Houvesse em meio à turba de puritanos um papista, talvez enxergasse naquela bela mulher, tão graciosa em aparência e postura, e com uma criança junto ao peito, uma imagem que lembraria a Madona, quem tantos pintores ilustres competiram para melhor representar; uma imagem que lembraria, de fato, mas apenas por contraste, a sagrada representação da maternidade
imaculada, cujo filho vem para redimir o mundo. Ali, o que havia era a mácula do pior dos pecados sobre a mais sagrada das virtudes humanas, provocando um efeito tal que tornava o mundo mais sombrio à beleza daquela mulher e um lugar de ainda maior perdição ao filho que nela fora gerado.
A cena não deixava de causar certo horror, como deve ser sempre que se
está diante de um espetáculo de culpa e vergonha infligido a outro ser humano, desde que a sociedade em questão não se tenha deixado corromper suficientemente a ponto de sorrir, em vez de se arrepiar, diante dela. As testemunhas da desgraça de Hester Prynne não passavam de gente simplória.
Eram pessoas austeras o bastante para assistir à morte da condenada se fosse
essa a sentença, sem um murmúrio sequer pela severidade da pena, mas não chegavam a exibir a atitude desalmada de outro tipo de ajuntamento social para o qual aquela punição não seria mais do que motivo de galhofa. Ainda que houvesse alguma intenção de tornar a ocasião ridícula, deve ter sido reprimida e
suplantada pela solene presença de homens não menos dignos do que o
governador e vários de seus conselheiros, um juiz, um general e os pastores da cidade; todos, sentados ou de pé, ocupavam a sacada da igreja acima do cadafalso. Quando personagens como aqueles tomavam parte no espetáculo, sabendo não haver risco à majestade ou à reverência devida a seus cargos e
posições, era seguro concluir-se que a execução de uma sentença legal ganharia grave e eficaz significação. Assim, a multidão mostrava-se sóbria e séria. A infeliz condenada mantinha-se no limite da contenção possível a qualquer mulher que se encontrasse sob o peso implacável de mil olhos, todos pregados nela e fixos ao que trazia no peito. Algo quase intolerável de ser suportado. De natureza impulsiva e apaixonada, Hester sentia-se forte para enfrentar os golpes e venenosas estocadas do público com insolência, suportando todo tipo de insulto;mas na solenidade com que a recebera o povo havia algo de muito mais terrível, a ponto de ela passar a desejar, em vez disso, ter diante de si rostos austeros
temperados de um alegre escárnio do qual ela própria seria o alvo. Tivesse a multidão estourado em riso - cada homem, cada mulher, cada criancinha de voz estridente contribuindo com sua parte -, Hester Pry nne retribuiria, talvez, com um sorriso de amargura e desdém. Mas, sob o pesado castigo que lhe coubera suportar, ela sentia, em alguns momentos, a necessidade de gritar com toda a força e jogar-se de cima daquele cadafalso, ou enlouqueceria de vez.

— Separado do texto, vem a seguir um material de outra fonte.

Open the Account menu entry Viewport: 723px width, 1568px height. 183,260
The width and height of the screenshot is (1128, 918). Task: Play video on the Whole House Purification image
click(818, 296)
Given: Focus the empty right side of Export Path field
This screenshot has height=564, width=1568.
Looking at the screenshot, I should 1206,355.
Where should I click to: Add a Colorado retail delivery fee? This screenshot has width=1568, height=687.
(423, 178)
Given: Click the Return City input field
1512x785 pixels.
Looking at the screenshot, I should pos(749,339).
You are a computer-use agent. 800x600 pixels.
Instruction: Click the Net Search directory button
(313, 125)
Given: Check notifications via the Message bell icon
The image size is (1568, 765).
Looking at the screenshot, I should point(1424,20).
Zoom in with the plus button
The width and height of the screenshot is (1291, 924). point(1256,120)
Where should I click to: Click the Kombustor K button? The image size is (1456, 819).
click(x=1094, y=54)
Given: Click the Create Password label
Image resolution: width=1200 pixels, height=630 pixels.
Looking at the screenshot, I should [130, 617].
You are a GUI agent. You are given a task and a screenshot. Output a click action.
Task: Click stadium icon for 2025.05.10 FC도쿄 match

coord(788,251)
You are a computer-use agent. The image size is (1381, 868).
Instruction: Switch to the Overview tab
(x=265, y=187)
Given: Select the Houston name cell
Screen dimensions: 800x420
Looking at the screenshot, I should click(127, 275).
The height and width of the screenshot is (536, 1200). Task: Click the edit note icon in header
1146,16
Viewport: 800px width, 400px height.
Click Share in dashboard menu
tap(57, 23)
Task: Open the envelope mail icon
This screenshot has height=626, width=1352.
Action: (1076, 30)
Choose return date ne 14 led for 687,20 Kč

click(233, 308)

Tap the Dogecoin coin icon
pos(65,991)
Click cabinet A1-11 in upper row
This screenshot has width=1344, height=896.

Havia, porém, períodos em que a cena toda, na qual ela era o centro das
atenções, parecia desaparecer diante de seus olhos, ou ao menos vacilar indistinta
à sua frente, feito um amontoado de imagens espectrais delineadas de forma imperfeita. Sua mente, e a memória em especial, permanecia incrivelmente ativa e não parava de sugerir imagens diferentes daquela de uma rua mal traçada de uma pequena cidade nos confins do Oeste selvagem, e outros rostos que não aqueles que se revelavam sob as abas dos chapéus de copa alta. As mais insignificantes e impalpáveis reminiscências, passagens da infância e dos tempos
de escola, brincadeiras e desavenças de criança, minúcias íntimas de seus anos de mocidade voltavam-lhe com força, entremeadas por lembranças do que mais tivesse sido digno de nota desse ponto para trás de sua vida; um quadro mais vívido do que o outro nos detalhes, como se ganhassem todos a mesma importância ou fossem todos de igual deleite. Possivelmente um mecanismo instintivo de seu espírito, de modo a aliviar-se do peso cruel e da dureza da realidade com tal projeção de imagens fantasmagóricas.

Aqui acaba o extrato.